> _Required tasks_:
(A) Rewrite the passage about a bus ride in India from "Her curls bounced" up to and including "it belonged there.", changing "rickety" to "battered".
(B) Answer these questions about the passage about a bus ride in India:
(i) How old did the girl look?
(ii) What color was her kurta?
(iii) What was lodged inside her mouth?
--- START OF Passage provided ---
Writing in Hindustan

tour bus

I was on a bus in India, staring back at a little girl with the blackest eyes.

Not black like death, but abyssal; pools of deep wonder staring back at me. Nothing else.  These black pools belonged to a small round face, which had a flat, round button for a nose, and a rose bud for a mouth. Black tendrils of corkscrew curls framed this orbital face. She looked no older than five. Her kurta, so tiny it looked like she had worn her doll’s dress, was red and faded as the earth.

Her curls bounced up and down and so did her tiny ball of a head as our bus—this rickety pile of metal and wood with a 3rd-hand engine and four wheels—bounced and rocked its way down a #####-mile highway of rocks and pebbles. Her eyes though, those abyssal black pools, remained as steady and fixed on me as a placid lake. A tiny thumb was lodged inside her tiny mouth, like it belonged there.
--- END OF Passage provided ---
--- START OF Data lines ---
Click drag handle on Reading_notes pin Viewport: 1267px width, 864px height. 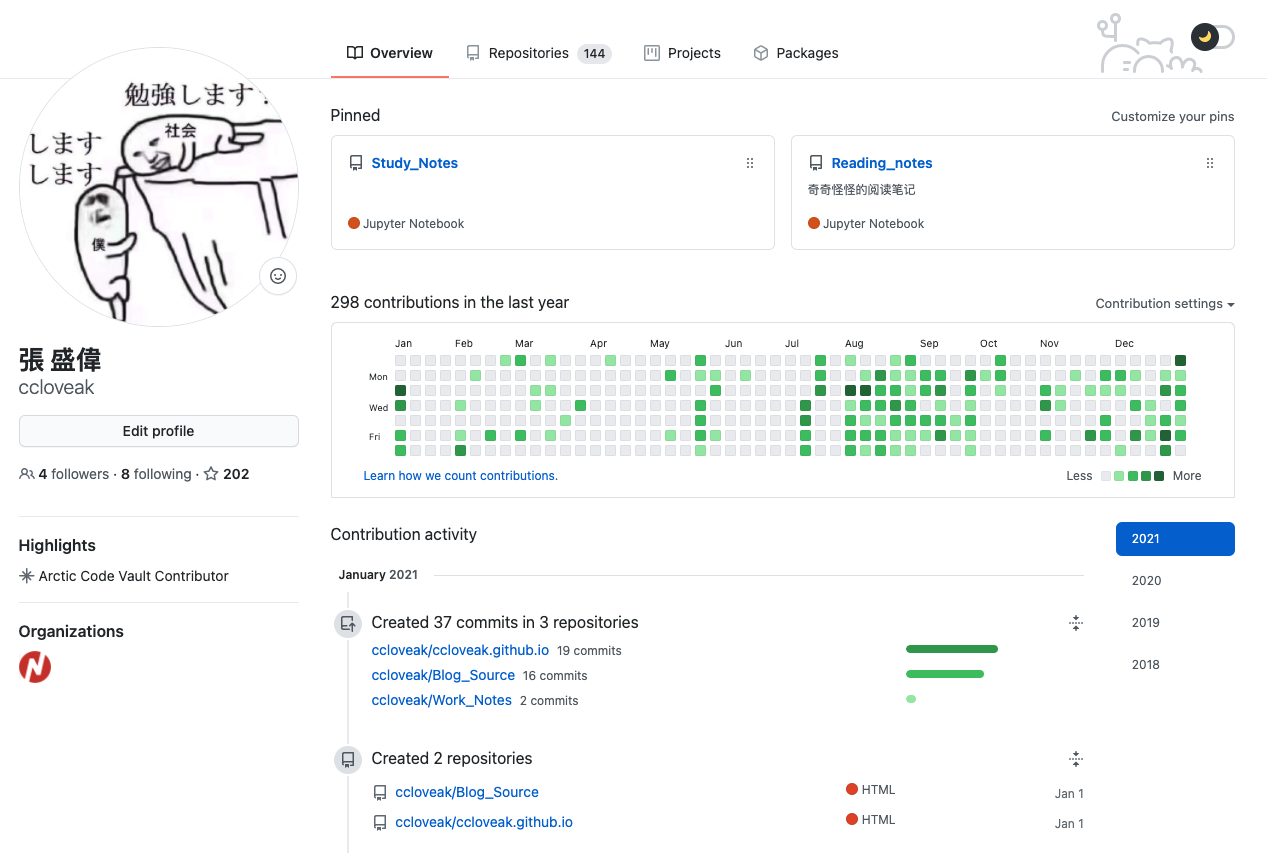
--- END OF Data lines ---
> _Outputs_:
(A)
Her curls bounced up and down and so did her tiny ball of a head as our bus—this battered pile of metal and wood with a 3rd-hand engine and four wheels—bounced and rocked its way down a #####-mile highway of rocks and pebbles. Her eyes though, those abyssal black pools, remained as steady and fixed on me as a placid lake. A tiny thumb was lodged inside her tiny mouth, like it belonged there.

(B)
(i) No older than five.
(ii) Red, faded as the earth.
(iii) A tiny thumb.